*** Opening of Records for this task ***
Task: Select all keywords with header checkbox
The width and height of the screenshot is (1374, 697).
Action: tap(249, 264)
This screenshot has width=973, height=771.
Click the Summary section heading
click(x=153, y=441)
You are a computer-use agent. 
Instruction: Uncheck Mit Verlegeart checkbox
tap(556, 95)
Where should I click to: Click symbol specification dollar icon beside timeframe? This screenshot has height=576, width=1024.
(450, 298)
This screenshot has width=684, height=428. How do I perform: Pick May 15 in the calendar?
*** Close of Records for this task ***
• [Exercise prompt]:
What is needed is an exact copy of all the data above.

• [Exercise response]:
Task: Select all keywords with header checkbox
The width and height of the screenshot is (1374, 697).
Action: tap(249, 264)
This screenshot has width=973, height=771.
Click the Summary section heading
click(x=153, y=441)
You are a computer-use agent. 
Instruction: Uncheck Mit Verlegeart checkbox
tap(556, 95)
Where should I click to: Click symbol specification dollar icon beside timeframe? This screenshot has height=576, width=1024.
(450, 298)
This screenshot has width=684, height=428. How do I perform: Pick May 15 in the calendar?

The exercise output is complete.